We don't know what is causing the random walks / narrowband signal wiggles. It could be channel propagation effects of the interstellar medium (ISM) or it could be artifacts / DSP distortions / clock jitter in the Allen Telescope Array (ATA). There has been some discussion about both of these possibilities in the setiQuest forums.

So far I've found approximately 40 drifting-random-walking signals. Every setiQuest data set, which is from a different astronomical source, has had at least one of these signals in it. This is way too many signals which leads me to believe that the source is internal to the ATA.

baudline said...

Ico, the "blip Fourier" transform is a blind phase locking algorithm that is based on the Fourier transform. It allows for the observation of phase changes and for fine timescale details at high zoom.

The blip Fourier transform will be in the next release of baudline which should be happening soon. As you might of read in the baudline groups the new Ubuntu 10.04 and Fedora 13 Linux distributions have created some serious problems. It is critical that I have some sort of solution for the next baudline release.

Ico said...

> As you might of read in the baudline groups
> the new Ubuntu 10.04 and Fedora 13 Linux
> distributions have created some serious
> problems. It is critical that I have some
> sort of solution for the next baudline release.

Let me know if there is any testing I can do for you.

Anders Feder said...

Hi Sigblips,
More data sets have come online. Can we expect to see more of these great analyses?
-Anders Feder

baudline said...

Anders, there haven't been any new setiQuest data analyses for two reasons:

1) These reports take a lot of CPU power, my computers are slow, and I don't have the funds to buy a new faster computer. A solution could be to run baudline on a big compute server over the Internet remotely via X11. Amazon made a generous donation to the setiQuest project of 45k hours/month of EC2 cloud processing time but for whatever unknown reason the SETI Institute doesn't want to share this wonderful resource that is basically sitting idle. So what am I going to do about this problem? I'm currently working on a number of baudline speed optimizations that should result in significantly improved performance.

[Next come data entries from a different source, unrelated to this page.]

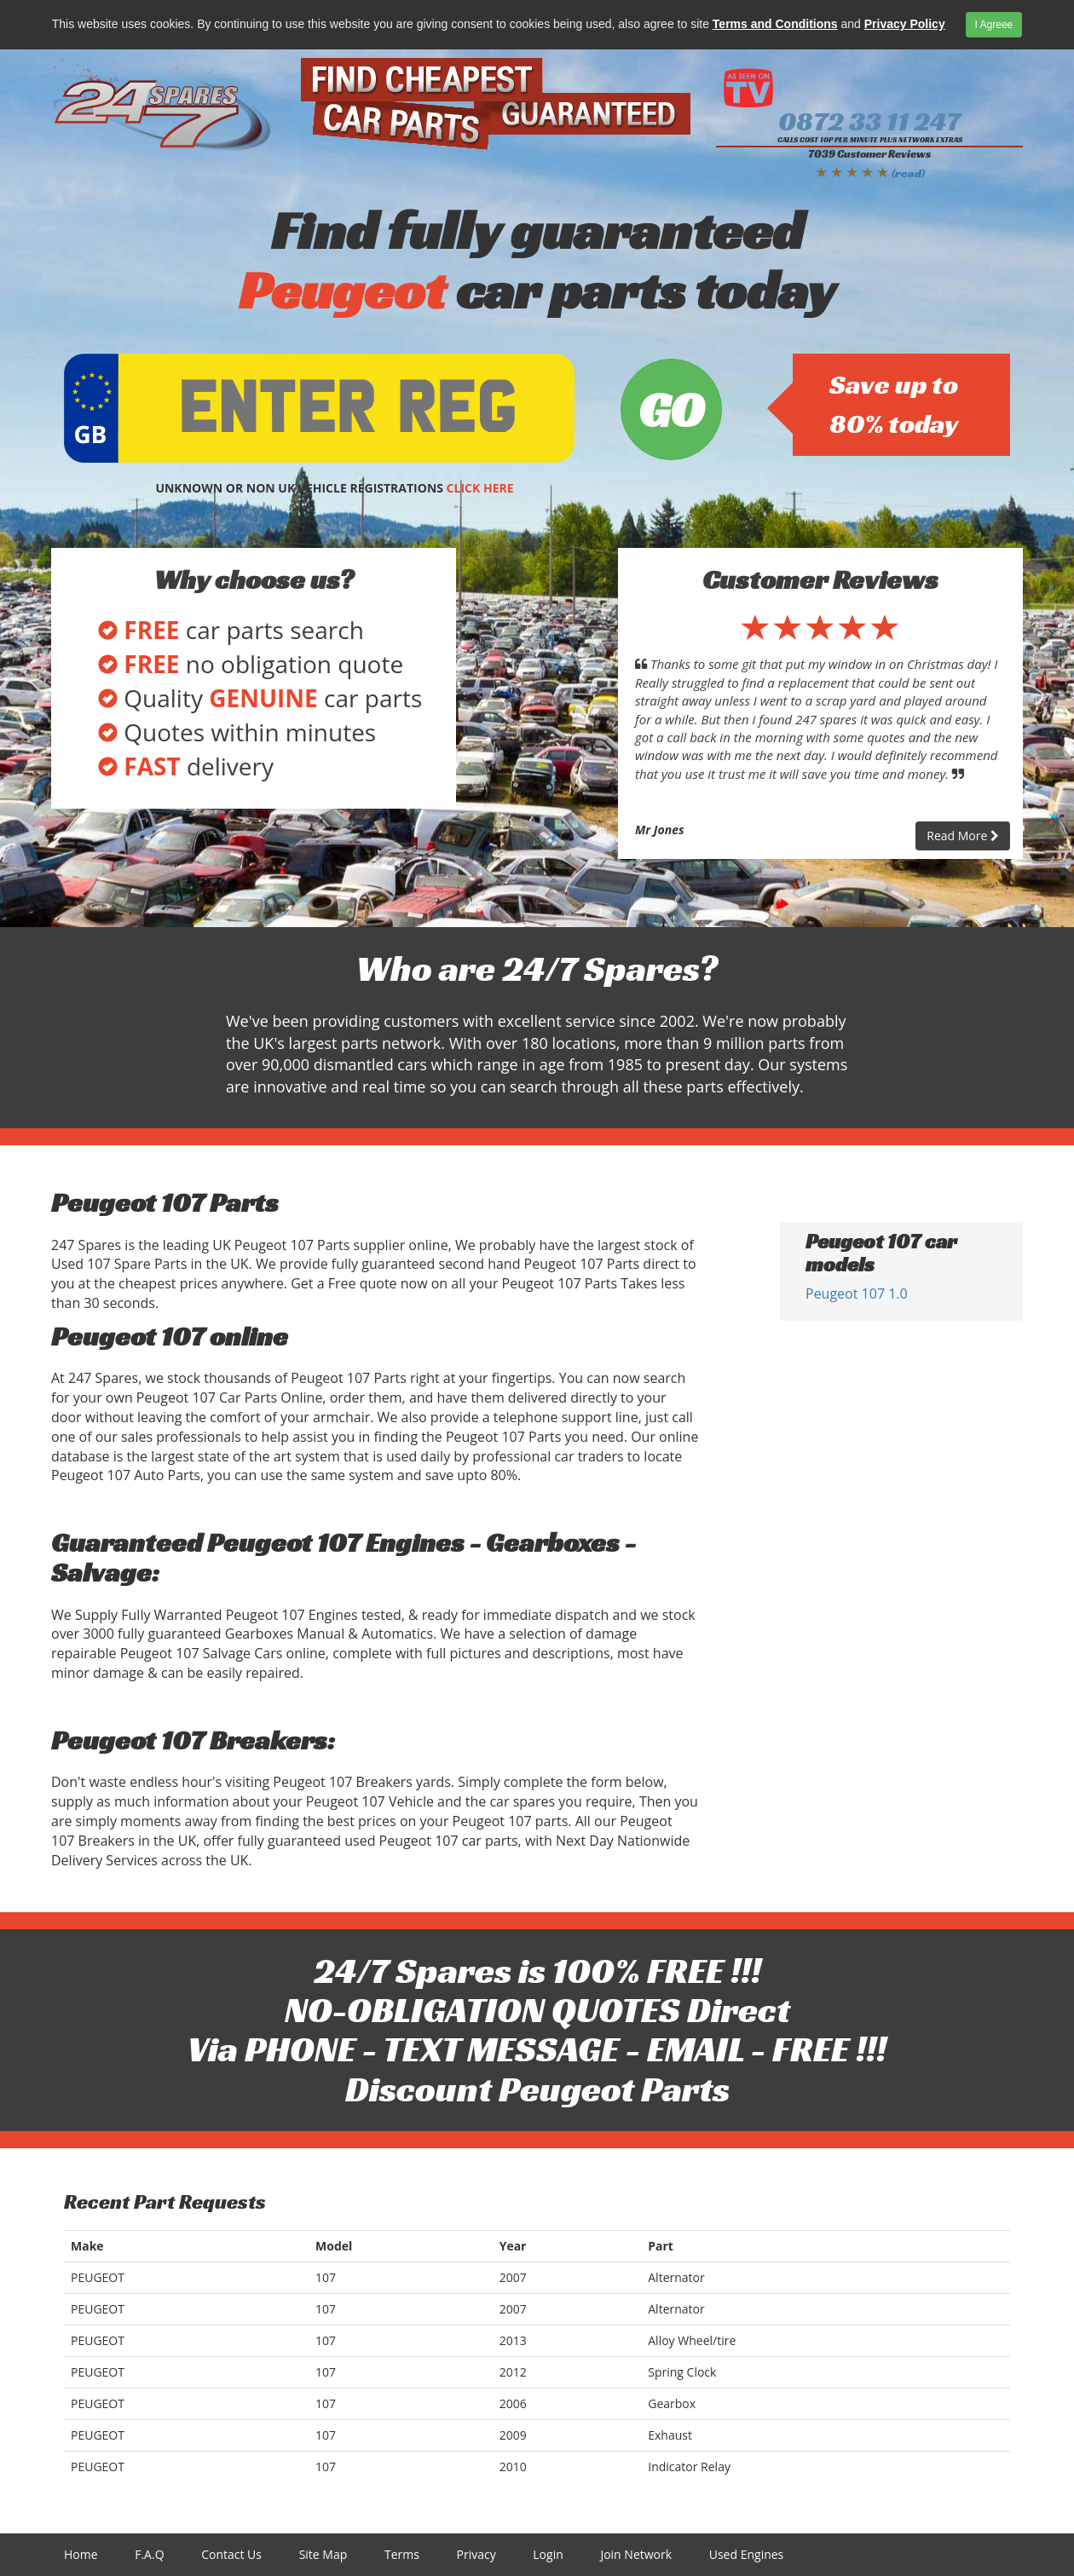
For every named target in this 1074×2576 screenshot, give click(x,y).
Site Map (323, 2554)
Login (548, 2554)
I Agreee (994, 25)
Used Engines (746, 2554)
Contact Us (231, 2554)
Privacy (476, 2554)
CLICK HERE (480, 488)
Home (81, 2554)
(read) (908, 173)
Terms (401, 2554)
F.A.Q (149, 2554)
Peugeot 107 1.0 (857, 1293)
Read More (963, 835)
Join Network (636, 2554)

2) My setiQuest mission is that of discovery. I have found so many signal artifacts in the setiQuest data that continuing to find more of the same doesn't make any sense. So I'm working on a couple new advanced signal detection algorithms that should allow me to search and find things no one else has done before. Pushing the DSP envelope is fun, finding the same ATA artifacts is not.

Anders Feder said...

I agree that the usefulness of artifact safari eventually comes to an end. Did you see this topic: http://setiquest.org/forum/topic/aup-seticloud-use ?

Maybe you can reply with some of your needs for such a policy?